Stored items:
-=-=-

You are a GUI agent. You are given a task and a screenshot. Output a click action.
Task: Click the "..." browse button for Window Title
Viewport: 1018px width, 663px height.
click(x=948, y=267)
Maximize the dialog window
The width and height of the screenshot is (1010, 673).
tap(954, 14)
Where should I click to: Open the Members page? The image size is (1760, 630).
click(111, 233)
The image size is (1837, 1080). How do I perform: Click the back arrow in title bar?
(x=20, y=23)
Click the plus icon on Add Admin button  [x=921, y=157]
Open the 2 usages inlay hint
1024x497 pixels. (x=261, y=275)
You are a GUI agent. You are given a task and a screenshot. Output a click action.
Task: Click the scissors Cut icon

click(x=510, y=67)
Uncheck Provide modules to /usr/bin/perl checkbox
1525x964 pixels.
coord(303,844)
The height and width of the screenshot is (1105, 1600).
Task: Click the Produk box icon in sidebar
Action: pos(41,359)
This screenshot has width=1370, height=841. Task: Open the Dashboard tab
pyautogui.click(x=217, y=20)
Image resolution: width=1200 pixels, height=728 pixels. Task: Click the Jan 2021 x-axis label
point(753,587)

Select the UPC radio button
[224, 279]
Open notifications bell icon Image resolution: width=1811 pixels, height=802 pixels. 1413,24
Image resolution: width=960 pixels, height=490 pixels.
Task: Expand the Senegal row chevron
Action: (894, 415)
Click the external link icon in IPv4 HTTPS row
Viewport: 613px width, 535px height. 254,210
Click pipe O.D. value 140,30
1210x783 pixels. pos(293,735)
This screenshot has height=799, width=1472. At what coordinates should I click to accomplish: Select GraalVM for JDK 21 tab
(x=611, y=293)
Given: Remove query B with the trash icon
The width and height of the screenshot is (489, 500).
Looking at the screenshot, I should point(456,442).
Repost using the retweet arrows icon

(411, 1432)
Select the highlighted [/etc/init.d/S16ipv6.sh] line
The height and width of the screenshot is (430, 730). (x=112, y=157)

-=-=-

Exercise:
With the entries above as the source, set down exactly the lines from the one holding "The width and height of the screenshot is (489, 500)." through the last line, both ends included.

Answer below:
The width and height of the screenshot is (489, 500).
Looking at the screenshot, I should point(456,442).
Repost using the retweet arrows icon

(411, 1432)
Select the highlighted [/etc/init.d/S16ipv6.sh] line
The height and width of the screenshot is (430, 730). (x=112, y=157)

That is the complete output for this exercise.